Case ID: so2d_692/html/0214-01.html
Source: Caselaw Access Project
Author: {"author": "FLETCHER, Judge.", "license": "Public Domain", "url": "https://static.case.law/"}
Date Created: 2024-08-24T03:29:51.129683

MONROE COUNTY, Florida, Appellant, v. Joan McCORMICK, Appellee.
    No. 96-2845.
    District Court of Appeal of Florida, Third District.
    April 2, 1997.
    Rehearing Denied May 14, 1997.
    
      Joseph H. Kelinson, Key West, for appellant.
    Greenman & Manz and Franklin D. Green-man, Marathon, for appellee.
    Before COPE, GODERICH and FLETCHER, JJ.
   FLETCHER, Judge.

Monroe County appeals a final judgment denying its complaint to foreclose a code enforcement lien against property owned by appellee Joan McCormick. The trial court’s decision turned on the admissibility into evidence, as a self-authenticating document, of a copy of the order of the Monroe County Code Enforcement Board [Code Board] imposing a daily fine against McCormick for various code violations. Because we find the copy to be so admissible, we reverse the final judgment and direct a new trial consistent with this decision.

The Code Board, after a public hearing, found McCormick to be in violation of various code sections and ordered the imposition of daily fines. As the Code Board’s order called for a lien to be placed against McCormick’s property, a certified copy of the order was recorded in the Monroe County Public Records pursuant to section 162.09(3), Florida Statutes (1995). The original order was retained by the Code Board’s recording secretary, who is its records custodian as established by section 6.3-2(d), Monroe County Code. The copy certified by the Code Board’s recording secretary and submitted to the public records clerk for recording was duly returned to the Board with the recording data thereon (the date filed for record, the official record book number and page, and a statement “recorded in official records in Monroe County, Florida, record verified, Danny L. Kolhage, Clerk Circuit Court”). It is neither signed nor sealed by the Clerk of the Circuit Court or his deputy.

It is this document that Monroe County attempted to place into evidence (by self-authentication) in order to foreclose its lien. It was rejected by the court as not meeting the self-authentication requirements of section 90.902, Florida Statutes (1995), because the clerk of the circuit court (or a deputy clerk) had not certified by signing or seal that the document is a correct one. We note that the copy at issue, however, is certified by the Code Board’s recording secretary as a true and correct copy of the original order of the Code Board. It is thus a self-authenticating document pursuant to section 90.902, Florida Statutes (1995), and is thus admissible to prove to the trial court that the fine was imposed, a necessary step in the foreclosure process. The trial court erred by excluding it.
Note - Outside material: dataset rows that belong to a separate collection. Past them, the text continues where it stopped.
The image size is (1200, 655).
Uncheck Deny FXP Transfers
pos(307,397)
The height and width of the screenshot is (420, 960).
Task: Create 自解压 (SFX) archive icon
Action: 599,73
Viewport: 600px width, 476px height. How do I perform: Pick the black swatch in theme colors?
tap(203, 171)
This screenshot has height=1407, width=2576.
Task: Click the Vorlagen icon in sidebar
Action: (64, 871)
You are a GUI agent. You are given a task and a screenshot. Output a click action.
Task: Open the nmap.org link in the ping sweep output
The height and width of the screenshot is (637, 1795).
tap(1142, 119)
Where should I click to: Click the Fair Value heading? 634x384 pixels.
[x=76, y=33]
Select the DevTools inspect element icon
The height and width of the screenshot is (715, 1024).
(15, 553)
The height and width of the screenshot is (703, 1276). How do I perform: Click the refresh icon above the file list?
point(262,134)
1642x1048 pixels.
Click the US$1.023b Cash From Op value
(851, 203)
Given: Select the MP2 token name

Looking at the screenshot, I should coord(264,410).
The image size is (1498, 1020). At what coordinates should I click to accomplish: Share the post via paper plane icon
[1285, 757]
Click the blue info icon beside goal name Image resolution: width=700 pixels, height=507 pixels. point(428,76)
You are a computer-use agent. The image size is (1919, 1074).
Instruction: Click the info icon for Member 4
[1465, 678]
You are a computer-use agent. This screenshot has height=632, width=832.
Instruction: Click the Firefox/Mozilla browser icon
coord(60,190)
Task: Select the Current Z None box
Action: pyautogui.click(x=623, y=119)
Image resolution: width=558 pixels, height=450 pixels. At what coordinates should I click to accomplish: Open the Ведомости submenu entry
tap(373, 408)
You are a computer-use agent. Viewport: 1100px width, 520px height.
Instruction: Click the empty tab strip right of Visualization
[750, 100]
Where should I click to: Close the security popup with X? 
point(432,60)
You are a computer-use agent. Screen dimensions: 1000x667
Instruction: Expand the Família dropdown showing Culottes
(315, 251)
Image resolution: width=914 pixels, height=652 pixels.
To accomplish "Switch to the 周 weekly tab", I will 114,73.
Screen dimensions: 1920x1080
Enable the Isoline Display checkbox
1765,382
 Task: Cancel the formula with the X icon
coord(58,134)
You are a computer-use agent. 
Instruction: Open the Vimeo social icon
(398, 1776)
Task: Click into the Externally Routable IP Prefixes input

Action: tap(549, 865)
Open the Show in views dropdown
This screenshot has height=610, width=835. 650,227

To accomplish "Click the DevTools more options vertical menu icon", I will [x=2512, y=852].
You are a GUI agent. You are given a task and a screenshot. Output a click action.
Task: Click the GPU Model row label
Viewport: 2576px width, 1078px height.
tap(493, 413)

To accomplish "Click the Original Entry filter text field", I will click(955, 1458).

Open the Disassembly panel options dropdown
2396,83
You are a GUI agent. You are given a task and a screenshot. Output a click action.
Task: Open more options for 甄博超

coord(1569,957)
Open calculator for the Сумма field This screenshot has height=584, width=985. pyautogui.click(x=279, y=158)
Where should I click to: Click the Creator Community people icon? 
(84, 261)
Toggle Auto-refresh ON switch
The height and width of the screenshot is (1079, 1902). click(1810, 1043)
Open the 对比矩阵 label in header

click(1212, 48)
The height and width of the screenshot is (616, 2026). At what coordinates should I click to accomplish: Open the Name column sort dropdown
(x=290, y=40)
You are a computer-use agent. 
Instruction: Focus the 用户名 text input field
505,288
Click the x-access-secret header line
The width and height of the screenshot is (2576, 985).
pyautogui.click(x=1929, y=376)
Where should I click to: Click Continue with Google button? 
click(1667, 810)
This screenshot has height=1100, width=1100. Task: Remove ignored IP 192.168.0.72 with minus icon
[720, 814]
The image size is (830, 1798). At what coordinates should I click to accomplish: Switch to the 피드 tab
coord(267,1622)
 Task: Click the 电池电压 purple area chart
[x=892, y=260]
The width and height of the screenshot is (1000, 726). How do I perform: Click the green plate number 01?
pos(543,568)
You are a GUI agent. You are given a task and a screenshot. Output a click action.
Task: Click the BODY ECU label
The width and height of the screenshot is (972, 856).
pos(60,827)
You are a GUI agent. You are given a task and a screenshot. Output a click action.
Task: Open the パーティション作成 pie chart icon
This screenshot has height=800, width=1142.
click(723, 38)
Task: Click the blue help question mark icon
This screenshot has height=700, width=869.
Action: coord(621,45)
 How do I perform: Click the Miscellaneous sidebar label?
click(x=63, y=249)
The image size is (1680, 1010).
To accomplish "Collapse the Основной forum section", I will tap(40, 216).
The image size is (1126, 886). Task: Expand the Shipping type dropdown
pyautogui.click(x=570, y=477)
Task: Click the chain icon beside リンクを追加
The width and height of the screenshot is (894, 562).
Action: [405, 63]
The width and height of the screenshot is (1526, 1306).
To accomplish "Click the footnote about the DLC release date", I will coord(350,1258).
Under the unusual circumstances of this ease, we are unable to direct a result other than to hold that the proffered document was admissible into evidence, and to order a new trial.

Reversed and remanded for a new trial. 
      
      . Which provides in pertinent part:
      "A certified copy of the order imposing a fine may be recorded in the public records and thereafter shall constitute a lien .... ” (emphasis supplied).
      This certification is by the Code Board's record custodian.
     
      
      . Which reads:
      "The code enforcement director shall appoint a recording secretary to the code enforcement board. The secretary shall keep minutes of all proceedings of the board, which minutes shall be a summary of all proceedings before the board, which shall be attested to by the secretary, which shall include the vote of each member upon eveiy question. The minutes shall be approved by a majority of the members of the board voting. In addition, the secretary shall maintain all records of the board, its meetings, hearings and proceedings, the correspondence of the board and a mailing list of persons wishing to receive notices of meetings, agendas or minutes who have paid an annual fee set by the board of county commissioners to cover copying and mailing costs."
     
      
      . For the purposes of retrial, we note that the self-authentication is rebuttable. For example, if the recording secretary was not actually the holder of the position, McCormick is free so to prove in her challenge to the foreclosure.
     
      
      . We do note that the document does not satisfy the requirements of section 90.902, Florida Statutes (1995), for self-authentication to prove that it is duly recorded in the clerk's public records as it is not certified by the clerk or his deputy. As the Code Board’s orders are not liens unless duly recorded, see supra note 1, in order to prove the lien by a self-authenticating document, the County will need to introduce into evidence a copy of the recorded order certified by the clerk of the circuit court or his deputy.